Ethosuximide is the initial management choice for absence seizures but is not effective for
complex partial seizures. Gabapentin is approved only as an add-on agent for patients with
recalcitrant seizures. Felbamate is typically not used as a first-line agent because of possible
increased risk of hepatic failure and bone marrow toxicity.
Bibliography
1. Mosewich RK, So EL. A clinical approach to the classification of seizures and epileptic
syndromes. Mayo Clin Proc. 1996; 71:405-14. PubMed Link
2. Britton JW, So EL. Selection of antiepileptic drugs: a practical approach. Mayo Clin Proc.

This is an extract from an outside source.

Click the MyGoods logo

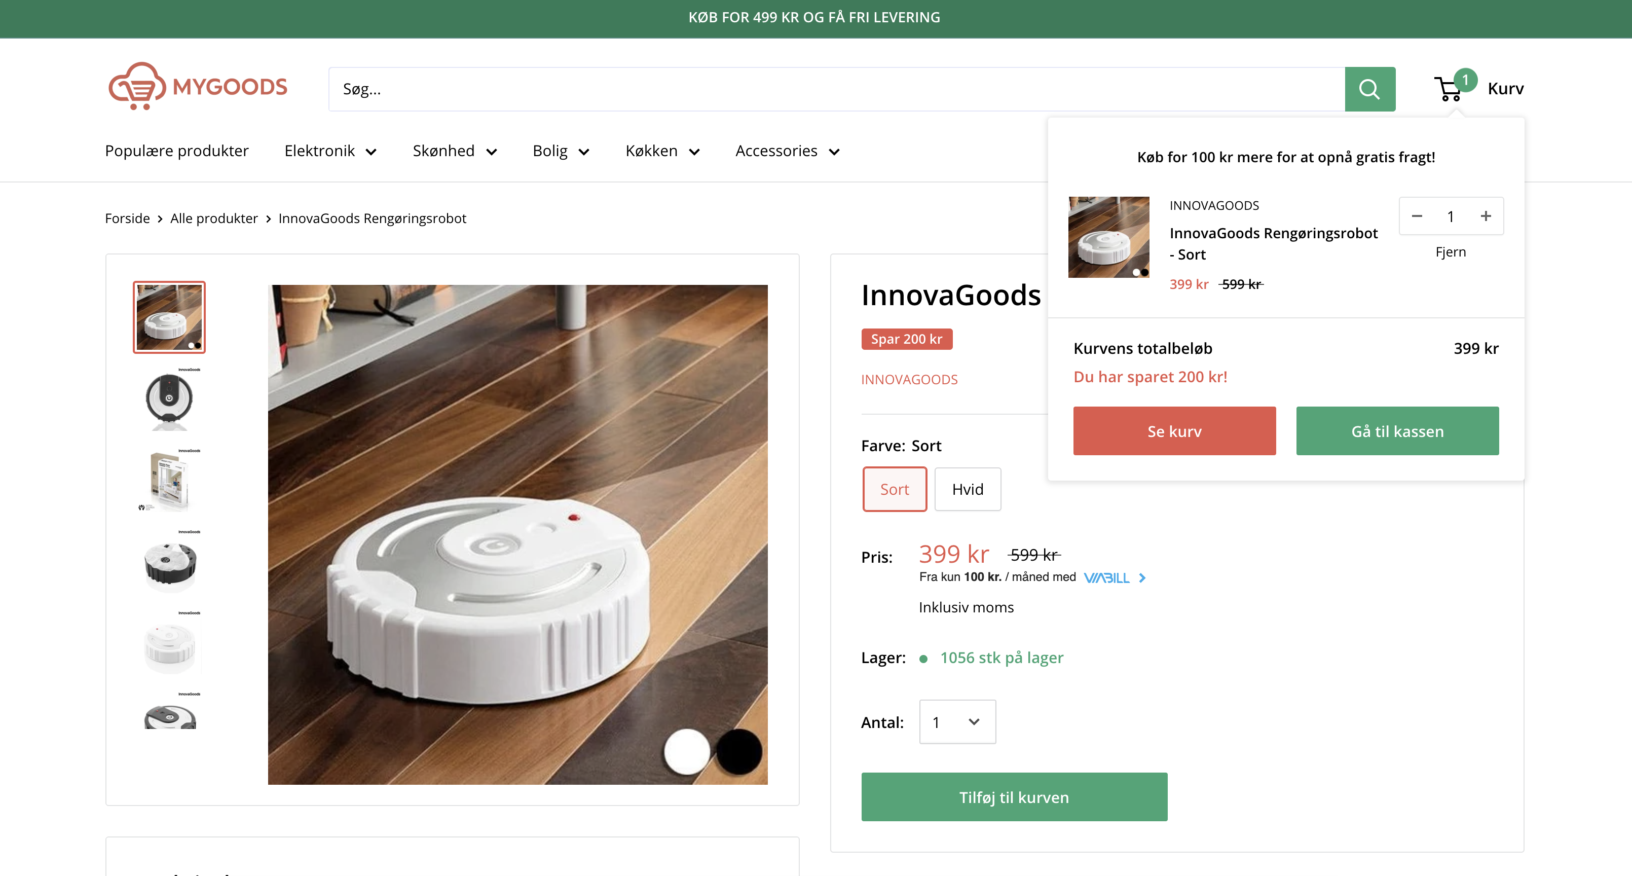coord(198,86)
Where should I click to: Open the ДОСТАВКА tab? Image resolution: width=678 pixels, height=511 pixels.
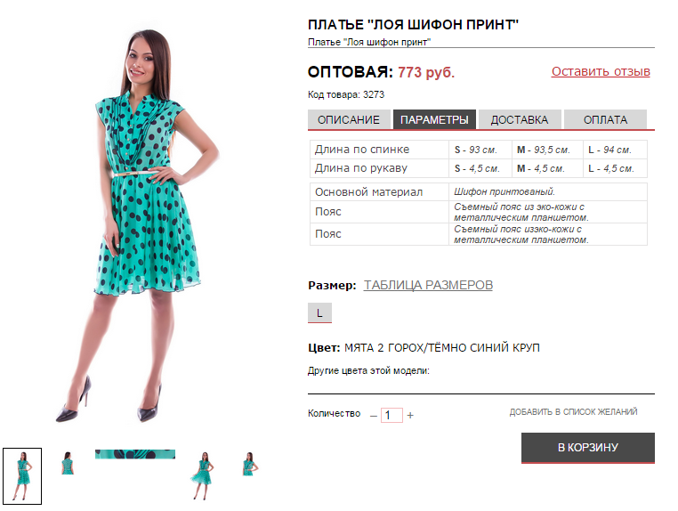coord(520,120)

1996;71:778-86. PubMed Link
Respuesta Pregunta No 5
Central nervous system involvement occurs in approximately 50% of patients with systemic
lupus erythematosus. Manifestations include behavioral changes, such as dementia, psychosis,
and depression. Other neurologic symptoms, including chorea and seizures, may be noted.
Focal neurologic findings may include hemiparesis, unsteadiness of gait, and brainstem
findings, such as cranial neuropathy. Peripheral nerves may be involved and may cause either a
sensorimotor peripheral neuropathy or mononeuritis multiplex. Inflammatory myopathy may also
occur. In patients with central nervous system involvement, the MRI scan shows cortical and
subcortical areas of increased T2 signal. The cerebral arteriogram is often normal. True
vasculitis is typically not found at biopsy or on autopsy. Antinuclear antibody positivity is usually
present. Neurologic syndromes associated with an elevated rheumatoid factor typically involve
the peripheral nervous system. Likewise, rheumatoid arthritis may be associated with a
myelopathy caused by atlantoaxial subluxation.
Patients with systemic lupus erythematosus may also present with stroke caused by a
hypercoagulable state related to lupus anticoagulant positivity or antiphospholipid antibody
positivity. Embolization from Libman-Sacks endocarditis may also cause a cerebral infarction.
Bibliography
1. West SG. Lupus and the central nervous system. Curr Opin Rheumatol. 1996;8:408-14.